• [YOUR TASK]: Copy the items below word for word, from the line that contains "Identify the location of the Card" through the line that contains "The image size is (1280, 720).", including both of those lines.

+---+

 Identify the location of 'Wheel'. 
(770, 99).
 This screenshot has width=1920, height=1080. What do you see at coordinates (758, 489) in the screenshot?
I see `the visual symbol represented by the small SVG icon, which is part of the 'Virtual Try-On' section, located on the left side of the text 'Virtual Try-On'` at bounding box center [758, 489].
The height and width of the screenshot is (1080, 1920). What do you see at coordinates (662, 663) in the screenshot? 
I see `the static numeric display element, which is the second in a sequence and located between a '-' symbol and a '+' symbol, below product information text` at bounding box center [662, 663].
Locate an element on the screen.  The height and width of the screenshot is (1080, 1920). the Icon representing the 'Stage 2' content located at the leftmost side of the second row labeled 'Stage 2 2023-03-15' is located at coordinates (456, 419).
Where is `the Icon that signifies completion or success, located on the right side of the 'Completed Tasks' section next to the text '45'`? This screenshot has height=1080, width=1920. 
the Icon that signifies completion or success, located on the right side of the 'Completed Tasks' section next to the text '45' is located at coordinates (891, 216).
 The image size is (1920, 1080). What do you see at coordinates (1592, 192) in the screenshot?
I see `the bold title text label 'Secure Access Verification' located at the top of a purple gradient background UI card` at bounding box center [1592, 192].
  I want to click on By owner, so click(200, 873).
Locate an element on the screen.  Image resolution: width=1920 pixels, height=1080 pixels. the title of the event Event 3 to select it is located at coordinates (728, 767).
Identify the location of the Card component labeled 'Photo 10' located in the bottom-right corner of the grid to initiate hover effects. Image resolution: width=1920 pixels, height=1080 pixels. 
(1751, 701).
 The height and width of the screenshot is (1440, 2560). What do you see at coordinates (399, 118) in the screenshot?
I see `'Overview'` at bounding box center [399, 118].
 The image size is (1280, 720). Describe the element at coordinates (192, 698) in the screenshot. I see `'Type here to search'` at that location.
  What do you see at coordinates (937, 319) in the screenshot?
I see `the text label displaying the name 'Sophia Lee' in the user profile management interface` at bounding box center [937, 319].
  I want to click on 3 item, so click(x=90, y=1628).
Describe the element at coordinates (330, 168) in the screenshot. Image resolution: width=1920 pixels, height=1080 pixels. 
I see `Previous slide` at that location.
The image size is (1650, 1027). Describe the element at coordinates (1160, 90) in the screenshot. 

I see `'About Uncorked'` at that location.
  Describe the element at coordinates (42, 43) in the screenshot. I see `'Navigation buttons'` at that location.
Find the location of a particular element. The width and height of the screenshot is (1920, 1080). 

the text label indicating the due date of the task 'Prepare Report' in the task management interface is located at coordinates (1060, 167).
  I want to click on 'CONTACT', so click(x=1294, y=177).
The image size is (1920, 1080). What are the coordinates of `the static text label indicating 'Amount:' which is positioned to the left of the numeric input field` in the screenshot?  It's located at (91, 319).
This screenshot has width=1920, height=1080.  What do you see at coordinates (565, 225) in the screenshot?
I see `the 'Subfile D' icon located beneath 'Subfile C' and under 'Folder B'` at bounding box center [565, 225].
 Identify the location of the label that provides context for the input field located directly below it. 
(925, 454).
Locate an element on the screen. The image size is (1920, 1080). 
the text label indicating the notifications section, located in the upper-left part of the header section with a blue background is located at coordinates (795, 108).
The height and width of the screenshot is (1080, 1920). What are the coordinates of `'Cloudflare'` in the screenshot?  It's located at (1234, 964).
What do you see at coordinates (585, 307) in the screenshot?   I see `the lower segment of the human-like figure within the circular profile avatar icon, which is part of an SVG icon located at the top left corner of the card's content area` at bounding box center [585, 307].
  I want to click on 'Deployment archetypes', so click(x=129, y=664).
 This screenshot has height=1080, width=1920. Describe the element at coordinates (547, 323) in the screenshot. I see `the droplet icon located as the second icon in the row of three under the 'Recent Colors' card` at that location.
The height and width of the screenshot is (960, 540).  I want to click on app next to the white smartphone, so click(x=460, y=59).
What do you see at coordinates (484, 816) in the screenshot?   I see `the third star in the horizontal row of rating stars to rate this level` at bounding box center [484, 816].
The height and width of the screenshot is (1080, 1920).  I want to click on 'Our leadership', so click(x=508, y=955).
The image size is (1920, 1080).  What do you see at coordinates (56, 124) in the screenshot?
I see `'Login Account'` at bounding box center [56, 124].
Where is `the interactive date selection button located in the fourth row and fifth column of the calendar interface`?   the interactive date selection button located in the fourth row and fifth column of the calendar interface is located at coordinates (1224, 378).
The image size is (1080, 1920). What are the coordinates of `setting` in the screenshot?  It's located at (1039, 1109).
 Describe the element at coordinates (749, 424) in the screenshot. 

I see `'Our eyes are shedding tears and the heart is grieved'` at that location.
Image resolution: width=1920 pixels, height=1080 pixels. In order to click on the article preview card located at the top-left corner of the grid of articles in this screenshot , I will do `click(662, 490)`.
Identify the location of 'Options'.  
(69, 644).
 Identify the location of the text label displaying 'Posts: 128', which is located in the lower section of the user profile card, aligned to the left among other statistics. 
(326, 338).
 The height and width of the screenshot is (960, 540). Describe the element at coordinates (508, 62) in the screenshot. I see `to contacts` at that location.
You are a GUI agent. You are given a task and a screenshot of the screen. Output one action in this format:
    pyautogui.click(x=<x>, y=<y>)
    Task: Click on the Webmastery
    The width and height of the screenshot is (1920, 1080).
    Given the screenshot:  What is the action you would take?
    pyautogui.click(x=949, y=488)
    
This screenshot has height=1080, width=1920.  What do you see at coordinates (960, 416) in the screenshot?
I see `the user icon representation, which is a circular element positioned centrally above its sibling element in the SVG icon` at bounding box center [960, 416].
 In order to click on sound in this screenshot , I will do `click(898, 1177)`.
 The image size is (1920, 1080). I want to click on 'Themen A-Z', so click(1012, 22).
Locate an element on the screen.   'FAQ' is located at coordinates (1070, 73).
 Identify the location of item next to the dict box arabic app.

+---+

• [SOLUTION TO THE PROBLEM]:
Identify the location of the Card component labeled 'Photo 10' located in the bottom-right corner of the grid to initiate hover effects. Image resolution: width=1920 pixels, height=1080 pixels. 
(1751, 701).
 The height and width of the screenshot is (1440, 2560). What do you see at coordinates (399, 118) in the screenshot?
I see `'Overview'` at bounding box center [399, 118].
 The image size is (1280, 720). Describe the element at coordinates (192, 698) in the screenshot. I see `'Type here to search'` at that location.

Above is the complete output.